After being involved in a terrible accident, McNulty is discharged and given a hush-money pension check. McNulty returns from the war with a guilty conscience and falls under the influence of Shut-Eye, experimental anesthesia for trauma surgeries as a way to cope with the trauma. Meeting a nurse named Greta, who shares his taste for the drug, McNulty undertakes a radical plan to destroy “the terrible weapons that built and expanded the American empire.” As the book progresses, McNulty realizes he has been manipulated for years by a rich man pulling the strings.[1]

Trivia[]

  • Fogdancing actually was mentioned in the original Watchmen graphic novel - exactly twice, once in the "comic" section itself, and the other time in the addendum text at the end of the fifth issue, A Man on Fifteen Dead Men's Chests, which gives a history of Max Shea's earlier work on the Tales of the Black Freighter comic.[3] At the end of the piece, it mentions that Max Shea quit working on comics due to frequent arguments with his editors about story content, after which he went on "to write such classic novels as the twice-filmed Fogdancing". This also establishes that by 1985 there were two film adaptations of the novel in the original graphic novel continuity.

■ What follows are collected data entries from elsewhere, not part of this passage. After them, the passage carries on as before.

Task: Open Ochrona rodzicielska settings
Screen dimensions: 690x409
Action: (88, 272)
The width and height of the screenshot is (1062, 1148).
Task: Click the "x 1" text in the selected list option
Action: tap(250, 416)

  • According to the HBO series, Fogdancing loosely follows the same plot as the original Watchmen.[4] Much like Fogdancing's main character Howie McNulty, Max Shea ultimately ended up being a pawn to a wealthy individual's insidious agenda. Also, the writing style and context behind Shea's novel is similar to the works of writer William S. Burroughs. Similar to most of Burroughs' work, Fogdancing is a surreal, postmodern novel that is difficult to untangle, and it has invited multiple interpretations since its publication. Dale Petey’s own 2005 article, and effort to “solve” its message, is submitted to a journal dedicated to this. In his FBI memo on Peteypedia, Petey describes the book as “produced in five weeks under the influence of Bierce, Burroughs, and an addiction to Benzedrine…” Other parallels between Fogdancing and Burroughs’ work include a nonlinear sensibility, a focus on drug use, and a cult following aimed at “solving” its interpretation.
    • Doctor Manhattan's most iconic and final line "Nothing ever ends", which he tells Adrian Veidt before leaving Earth, originated from Fogdancing.[5]
    • Since Adrian Veidt was said to have read Fogdancing and called it “the second-best book ever written,” he may have based his "world-saving plot" on the novel itself.
    • The Comedian was known for his violent and impulsive nature. He was also a former soldier who had fought in the Vietnam War, which may have given him a different perspective on the themes and ideas explored in Fogdancing. Since the novel is a dark and critical look at military operations and the toll, they take on soldiers, and it's possible that the Comedian was influenced by the novel's depiction of soldiers as traumatized and struggling with their own actions and experiences, as opposed to his own experience.